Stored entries
○ ○ ○ ○ ○ ○ ○

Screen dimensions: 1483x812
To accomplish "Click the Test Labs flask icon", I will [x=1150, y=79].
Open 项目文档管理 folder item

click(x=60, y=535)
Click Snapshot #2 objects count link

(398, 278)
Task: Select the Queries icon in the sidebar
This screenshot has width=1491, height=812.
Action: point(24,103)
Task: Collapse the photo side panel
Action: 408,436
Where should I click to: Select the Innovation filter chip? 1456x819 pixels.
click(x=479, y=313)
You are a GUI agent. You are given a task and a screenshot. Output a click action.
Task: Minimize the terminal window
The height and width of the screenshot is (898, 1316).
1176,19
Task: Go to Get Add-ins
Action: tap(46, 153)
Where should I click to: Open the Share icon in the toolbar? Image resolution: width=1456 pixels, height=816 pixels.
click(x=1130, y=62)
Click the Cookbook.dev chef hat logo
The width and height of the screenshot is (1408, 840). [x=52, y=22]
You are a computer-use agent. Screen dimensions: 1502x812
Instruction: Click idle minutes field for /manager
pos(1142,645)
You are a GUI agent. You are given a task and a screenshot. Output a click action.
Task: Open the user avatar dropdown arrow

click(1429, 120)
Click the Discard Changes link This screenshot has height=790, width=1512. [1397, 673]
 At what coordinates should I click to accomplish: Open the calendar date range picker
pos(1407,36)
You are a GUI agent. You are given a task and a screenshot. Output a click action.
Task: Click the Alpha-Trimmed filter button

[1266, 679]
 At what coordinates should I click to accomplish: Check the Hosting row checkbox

○ ○ ○ ○ ○ ○ ○

Every entry is to be copied exactly, with none omitted.

Screen dimensions: 1483x812
To accomplish "Click the Test Labs flask icon", I will [x=1150, y=79].
Open 项目文档管理 folder item

click(x=60, y=535)
Click Snapshot #2 objects count link

(398, 278)
Task: Select the Queries icon in the sidebar
This screenshot has width=1491, height=812.
Action: point(24,103)
Task: Collapse the photo side panel
Action: 408,436
Where should I click to: Select the Innovation filter chip? 1456x819 pixels.
click(x=479, y=313)
You are a GUI agent. You are given a task and a screenshot. Output a click action.
Task: Minimize the terminal window
The height and width of the screenshot is (898, 1316).
1176,19
Task: Go to Get Add-ins
Action: tap(46, 153)
Where should I click to: Open the Share icon in the toolbar? Image resolution: width=1456 pixels, height=816 pixels.
click(x=1130, y=62)
Click the Cookbook.dev chef hat logo
The width and height of the screenshot is (1408, 840). [x=52, y=22]
You are a computer-use agent. Screen dimensions: 1502x812
Instruction: Click idle minutes field for /manager
pos(1142,645)
You are a GUI agent. You are given a task and a screenshot. Output a click action.
Task: Open the user avatar dropdown arrow

click(1429, 120)
Click the Discard Changes link This screenshot has height=790, width=1512. [1397, 673]
 At what coordinates should I click to accomplish: Open the calendar date range picker
pos(1407,36)
You are a GUI agent. You are given a task and a screenshot. Output a click action.
Task: Click the Alpha-Trimmed filter button

[1266, 679]
 At what coordinates should I click to accomplish: Check the Hosting row checkbox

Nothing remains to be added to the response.